In the wake of the recent Supreme Court decision to uphold the Affordable Healthcare Act, commonly known as Obamacare, and particularly its controversial individual mandate, there has been an endless stream of debate and discussion on the web and in the news. This also led to a Twitter debate between myself and another Twitter user. (By the way, be sure to follow me, @FoaRyan, on Twitter!)
The conversation basically went as follows:
- Other “Tweeter” – the Obamacare tax is a tax only if you elect not to be insured.
- Me – where do you draw the line on personal freedom? I’m now required to buy something. Too far for me.
- Other Tweeter – quit sniveling. Get insured or get taxed. Nobody should die because YOU’RE having a tantrum.
- Me – I have insurance, thank you. Just curious where you draw the line.
- Other Tweeter – I have no problem at all taxing morons stuck in the 18th century.
- Me – you have just called 50% of Americans morons. But I guess that answers my question. Thanks.

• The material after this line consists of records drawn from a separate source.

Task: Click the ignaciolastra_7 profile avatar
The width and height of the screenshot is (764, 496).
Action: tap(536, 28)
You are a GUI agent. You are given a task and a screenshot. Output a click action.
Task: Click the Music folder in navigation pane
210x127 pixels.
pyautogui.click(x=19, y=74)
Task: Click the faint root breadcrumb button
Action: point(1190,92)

We went on for a little bit longer, and honestly I was enjoying myself. I’m sure the other party was also. My judgement of 50% of Americans was based on poll data, and I provided a link to a Rasmussen poll about who is for and who opposes the bill. The other tweeter, to give credit, also provided a link to another poll showing that only 38% of Americans want to keep trying to prevent the new law’s implementation. However, that same poll also shows that Americans are equally divided on their favor of the law.
Tax or Fine
Now, let’s get back on topic. Namely, that topic would be paying for health insurance vs. being taxed. Well, that sounds like what the conditions of the law are, but it isn’t exactly how it plays out. If you can’t afford health insurance, you will have to pay a tax (fine), right? That depends. It depends on whether or not you qualify for the government’s plan, and if you do, there’s no tax. So the argument that some are throwing a tantrum and trying to avoid paying into the system is really not a relevant argument. Those who make a certain amount of money will certainly be required to pay in one way or another, but those who are not paying and make BELOW that certain amount will be immune. They won’t be paying anything. Doesn’t that sound like the way it is now?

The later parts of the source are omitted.